### RECORDS PROVIDED ###

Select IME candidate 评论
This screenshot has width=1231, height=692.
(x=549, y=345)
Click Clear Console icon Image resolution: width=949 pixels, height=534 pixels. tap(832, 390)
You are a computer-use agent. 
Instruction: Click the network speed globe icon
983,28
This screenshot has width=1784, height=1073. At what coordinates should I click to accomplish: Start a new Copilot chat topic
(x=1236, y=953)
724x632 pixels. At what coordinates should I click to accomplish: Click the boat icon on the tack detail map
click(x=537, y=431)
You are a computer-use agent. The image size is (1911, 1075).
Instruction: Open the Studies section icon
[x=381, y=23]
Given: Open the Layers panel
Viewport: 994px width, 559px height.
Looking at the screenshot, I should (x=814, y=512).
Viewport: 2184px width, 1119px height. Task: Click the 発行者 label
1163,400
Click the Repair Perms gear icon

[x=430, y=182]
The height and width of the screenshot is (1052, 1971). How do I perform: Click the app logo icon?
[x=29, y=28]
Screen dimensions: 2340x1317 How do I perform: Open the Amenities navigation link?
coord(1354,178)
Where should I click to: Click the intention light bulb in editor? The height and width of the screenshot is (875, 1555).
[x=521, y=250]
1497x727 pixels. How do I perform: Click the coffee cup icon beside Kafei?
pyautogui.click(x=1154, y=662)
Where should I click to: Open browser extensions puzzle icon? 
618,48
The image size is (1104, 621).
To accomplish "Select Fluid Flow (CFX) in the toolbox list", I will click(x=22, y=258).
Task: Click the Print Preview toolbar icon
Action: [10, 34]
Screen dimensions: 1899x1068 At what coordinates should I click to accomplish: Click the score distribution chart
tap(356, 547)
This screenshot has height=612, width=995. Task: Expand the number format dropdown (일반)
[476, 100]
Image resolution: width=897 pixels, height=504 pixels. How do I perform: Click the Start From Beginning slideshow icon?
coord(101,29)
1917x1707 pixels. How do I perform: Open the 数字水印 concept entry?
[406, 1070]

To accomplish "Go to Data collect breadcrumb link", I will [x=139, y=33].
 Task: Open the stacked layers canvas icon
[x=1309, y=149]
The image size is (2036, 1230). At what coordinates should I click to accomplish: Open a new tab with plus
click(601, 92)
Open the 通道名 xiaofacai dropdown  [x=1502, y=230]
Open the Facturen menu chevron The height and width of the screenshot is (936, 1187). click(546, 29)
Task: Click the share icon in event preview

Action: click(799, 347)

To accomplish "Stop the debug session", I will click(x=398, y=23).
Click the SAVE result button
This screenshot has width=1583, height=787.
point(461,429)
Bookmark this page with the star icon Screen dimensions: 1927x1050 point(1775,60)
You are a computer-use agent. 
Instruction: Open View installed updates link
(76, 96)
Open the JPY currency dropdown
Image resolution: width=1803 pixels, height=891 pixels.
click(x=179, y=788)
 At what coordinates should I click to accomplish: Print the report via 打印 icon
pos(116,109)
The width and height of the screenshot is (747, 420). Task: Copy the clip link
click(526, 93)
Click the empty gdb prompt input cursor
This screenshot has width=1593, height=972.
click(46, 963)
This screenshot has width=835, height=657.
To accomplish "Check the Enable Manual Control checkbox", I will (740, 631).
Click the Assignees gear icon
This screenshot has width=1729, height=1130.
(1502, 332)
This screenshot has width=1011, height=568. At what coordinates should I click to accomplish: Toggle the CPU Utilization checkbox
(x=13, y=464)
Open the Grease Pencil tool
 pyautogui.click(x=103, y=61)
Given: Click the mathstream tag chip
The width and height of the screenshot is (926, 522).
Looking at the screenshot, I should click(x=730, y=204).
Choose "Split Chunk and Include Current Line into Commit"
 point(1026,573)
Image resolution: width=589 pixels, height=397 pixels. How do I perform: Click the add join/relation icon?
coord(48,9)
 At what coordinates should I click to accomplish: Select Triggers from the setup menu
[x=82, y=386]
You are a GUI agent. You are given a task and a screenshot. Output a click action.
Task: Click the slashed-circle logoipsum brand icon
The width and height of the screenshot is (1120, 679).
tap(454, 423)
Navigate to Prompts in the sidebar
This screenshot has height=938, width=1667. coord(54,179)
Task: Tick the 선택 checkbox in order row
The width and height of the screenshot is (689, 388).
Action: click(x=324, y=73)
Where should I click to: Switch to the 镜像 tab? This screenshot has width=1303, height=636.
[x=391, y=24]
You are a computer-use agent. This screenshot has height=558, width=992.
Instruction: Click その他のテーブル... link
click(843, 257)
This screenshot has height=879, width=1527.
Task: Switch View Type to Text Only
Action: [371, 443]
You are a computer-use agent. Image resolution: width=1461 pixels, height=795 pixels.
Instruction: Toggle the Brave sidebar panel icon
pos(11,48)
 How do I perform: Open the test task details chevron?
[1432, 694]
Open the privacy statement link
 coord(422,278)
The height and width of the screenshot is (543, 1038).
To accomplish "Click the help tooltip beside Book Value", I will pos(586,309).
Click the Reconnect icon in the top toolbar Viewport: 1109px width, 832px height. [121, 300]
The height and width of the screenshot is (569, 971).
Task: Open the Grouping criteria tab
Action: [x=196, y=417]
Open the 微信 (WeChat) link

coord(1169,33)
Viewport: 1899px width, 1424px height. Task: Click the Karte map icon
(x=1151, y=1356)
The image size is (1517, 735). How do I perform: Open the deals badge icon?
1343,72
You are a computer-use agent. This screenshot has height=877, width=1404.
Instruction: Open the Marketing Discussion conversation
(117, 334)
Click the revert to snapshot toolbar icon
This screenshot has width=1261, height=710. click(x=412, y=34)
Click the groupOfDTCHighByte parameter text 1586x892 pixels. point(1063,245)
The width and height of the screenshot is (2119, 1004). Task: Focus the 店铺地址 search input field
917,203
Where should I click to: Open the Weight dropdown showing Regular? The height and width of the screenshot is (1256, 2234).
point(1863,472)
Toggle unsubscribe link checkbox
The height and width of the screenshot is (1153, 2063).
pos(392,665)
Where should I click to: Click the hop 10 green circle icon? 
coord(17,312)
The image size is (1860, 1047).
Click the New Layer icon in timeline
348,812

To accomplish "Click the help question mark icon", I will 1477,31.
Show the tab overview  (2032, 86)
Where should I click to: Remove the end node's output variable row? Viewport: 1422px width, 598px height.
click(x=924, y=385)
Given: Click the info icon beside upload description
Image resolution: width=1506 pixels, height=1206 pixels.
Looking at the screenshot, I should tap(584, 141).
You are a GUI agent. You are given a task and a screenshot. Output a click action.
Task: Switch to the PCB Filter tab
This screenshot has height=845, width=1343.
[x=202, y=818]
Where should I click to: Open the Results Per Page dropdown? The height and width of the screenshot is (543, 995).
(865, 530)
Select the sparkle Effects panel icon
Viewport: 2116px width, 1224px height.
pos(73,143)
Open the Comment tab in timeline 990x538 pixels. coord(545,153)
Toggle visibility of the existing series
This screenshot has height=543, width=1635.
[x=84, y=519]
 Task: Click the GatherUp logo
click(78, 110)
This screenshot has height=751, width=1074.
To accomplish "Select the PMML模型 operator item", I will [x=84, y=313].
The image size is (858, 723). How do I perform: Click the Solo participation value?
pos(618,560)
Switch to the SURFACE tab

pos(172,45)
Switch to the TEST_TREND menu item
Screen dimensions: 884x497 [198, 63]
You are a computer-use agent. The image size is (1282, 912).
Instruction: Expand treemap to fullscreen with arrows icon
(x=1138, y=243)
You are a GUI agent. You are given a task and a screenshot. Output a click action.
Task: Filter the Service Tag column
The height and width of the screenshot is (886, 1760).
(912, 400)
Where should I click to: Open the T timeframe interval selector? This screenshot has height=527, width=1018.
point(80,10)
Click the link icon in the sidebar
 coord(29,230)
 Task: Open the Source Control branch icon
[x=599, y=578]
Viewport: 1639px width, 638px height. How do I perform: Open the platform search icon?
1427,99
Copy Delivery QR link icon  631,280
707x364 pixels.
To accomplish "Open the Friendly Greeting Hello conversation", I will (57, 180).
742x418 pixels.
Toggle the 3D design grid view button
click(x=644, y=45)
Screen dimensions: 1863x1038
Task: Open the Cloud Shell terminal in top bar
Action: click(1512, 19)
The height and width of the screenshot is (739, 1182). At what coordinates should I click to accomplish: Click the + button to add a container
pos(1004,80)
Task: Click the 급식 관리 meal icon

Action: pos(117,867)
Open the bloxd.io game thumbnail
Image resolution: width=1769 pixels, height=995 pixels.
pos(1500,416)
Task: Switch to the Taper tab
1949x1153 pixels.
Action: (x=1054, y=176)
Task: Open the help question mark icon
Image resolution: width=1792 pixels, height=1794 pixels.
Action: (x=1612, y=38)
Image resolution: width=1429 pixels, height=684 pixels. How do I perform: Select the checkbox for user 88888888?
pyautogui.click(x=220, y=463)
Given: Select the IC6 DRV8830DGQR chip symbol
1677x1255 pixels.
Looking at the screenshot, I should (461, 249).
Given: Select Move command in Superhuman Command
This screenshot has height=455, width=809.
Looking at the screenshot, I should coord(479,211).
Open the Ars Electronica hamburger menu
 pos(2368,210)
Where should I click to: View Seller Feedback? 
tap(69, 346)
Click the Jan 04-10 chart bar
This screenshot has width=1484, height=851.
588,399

###

- WORK REQUEST
Print the records verbatim, stopping after the "The image size is (1104, 621)." line.

- SOLUTION TO THIS EXERCISE
Select IME candidate 评论
This screenshot has width=1231, height=692.
(x=549, y=345)
Click Clear Console icon Image resolution: width=949 pixels, height=534 pixels. tap(832, 390)
You are a computer-use agent. 
Instruction: Click the network speed globe icon
983,28
This screenshot has width=1784, height=1073. At what coordinates should I click to accomplish: Start a new Copilot chat topic
(x=1236, y=953)
724x632 pixels. At what coordinates should I click to accomplish: Click the boat icon on the tack detail map
click(x=537, y=431)
You are a computer-use agent. The image size is (1911, 1075).
Instruction: Open the Studies section icon
[x=381, y=23]
Given: Open the Layers panel
Viewport: 994px width, 559px height.
Looking at the screenshot, I should (x=814, y=512).
Viewport: 2184px width, 1119px height. Task: Click the 発行者 label
1163,400
Click the Repair Perms gear icon

[x=430, y=182]
The height and width of the screenshot is (1052, 1971). How do I perform: Click the app logo icon?
[x=29, y=28]
Screen dimensions: 2340x1317 How do I perform: Open the Amenities navigation link?
coord(1354,178)
Where should I click to: Click the intention light bulb in editor? The height and width of the screenshot is (875, 1555).
[x=521, y=250]
1497x727 pixels. How do I perform: Click the coffee cup icon beside Kafei?
pyautogui.click(x=1154, y=662)
Where should I click to: Open browser extensions puzzle icon? 
618,48
The image size is (1104, 621).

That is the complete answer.